Lewis Hamilton emerged with a surprise pole position, despite Ferrari’s Kimi Raikkonen leading every other official session this weekend -- including the ’Q1’ and ’Q2’ low-fuel sectors.
After suffering a hydraulic leak at the end of final practice, the Finn set the fastest time of the segment by exactly a tenth of a second and in Q2, while his three main rivals remaining tightly-bunched, lapping 0.102 seconds apart, the Finn was quickest by a comfortable 0.415 seconds. So to see Hamilton win pole came as a surprise to everyone.
Hamilton set a time of 1min35.908 and achieved the sixth pole in his 16th Grand Prix.

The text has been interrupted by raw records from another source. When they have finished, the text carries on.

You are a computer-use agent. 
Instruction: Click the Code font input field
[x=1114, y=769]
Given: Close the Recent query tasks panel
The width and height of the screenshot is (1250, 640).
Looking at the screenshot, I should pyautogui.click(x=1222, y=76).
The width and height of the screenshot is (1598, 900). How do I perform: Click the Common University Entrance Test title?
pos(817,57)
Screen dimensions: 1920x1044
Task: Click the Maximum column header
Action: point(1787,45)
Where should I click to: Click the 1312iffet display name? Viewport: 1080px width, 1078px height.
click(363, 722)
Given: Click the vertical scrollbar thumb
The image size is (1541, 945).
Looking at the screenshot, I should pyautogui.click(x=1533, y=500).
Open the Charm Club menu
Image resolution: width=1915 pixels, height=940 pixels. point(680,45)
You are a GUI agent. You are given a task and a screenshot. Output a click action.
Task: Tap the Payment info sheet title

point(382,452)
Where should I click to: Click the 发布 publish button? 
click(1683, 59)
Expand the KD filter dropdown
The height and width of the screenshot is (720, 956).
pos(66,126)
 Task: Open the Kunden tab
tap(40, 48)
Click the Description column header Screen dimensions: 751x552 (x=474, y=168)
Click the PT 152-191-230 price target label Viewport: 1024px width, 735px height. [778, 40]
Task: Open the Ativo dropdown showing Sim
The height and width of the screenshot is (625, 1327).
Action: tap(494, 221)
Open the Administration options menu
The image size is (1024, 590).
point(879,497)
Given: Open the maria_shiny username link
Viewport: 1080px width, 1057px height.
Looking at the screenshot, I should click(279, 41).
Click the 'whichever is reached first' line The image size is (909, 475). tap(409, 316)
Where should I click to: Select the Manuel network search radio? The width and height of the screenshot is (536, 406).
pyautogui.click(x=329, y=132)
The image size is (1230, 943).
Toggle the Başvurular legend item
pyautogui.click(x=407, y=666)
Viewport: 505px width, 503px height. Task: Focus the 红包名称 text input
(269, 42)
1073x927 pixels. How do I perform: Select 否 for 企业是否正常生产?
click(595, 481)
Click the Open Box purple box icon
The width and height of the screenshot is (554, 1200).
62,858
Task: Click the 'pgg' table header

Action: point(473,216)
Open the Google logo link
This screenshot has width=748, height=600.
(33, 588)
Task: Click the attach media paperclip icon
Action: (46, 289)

"Looking at what happened, there were different fuels in the car (in Q3)," the Finn suggested after the session.
A win for McLaren’s rookie Hamilton on Sunday would seal his drivers’ title. Fernando Alonso is fourth, six tenths behind.
Furious Alonso says title hopes finished
A furious Alonso wrote off his chances of winning a third consecutive world championship after qualifying just fourth.
Dennis on Friday scolded Alonso for insinuating that McLaren might break with its policy of equality now that Hamilton is on the verge of his first title.
FIA president Max Mosley had warned amid the espionage saga that if McLaren "do anything wrong against Alonso, they will have to answer to us in Paris".
Alonso, in China, said he did not know if he has been put on a heavier fuel strategy for the grand prix.
"I don’t know when we are stopping, let alone the Ferraris," he said, before telling Italy’s Sky TV that the championship "has been decided off the track".
"I’m not thinking of this championship any more," said Alonso, who earlier on Saturday was quoted by a Spanish newspaper as questioning stewards’ decision to not penalize Hamilton for erratic driving behind the safety car a week ago.
He added: "I am a little bit pessimistic after the result today and after what happened all weekend."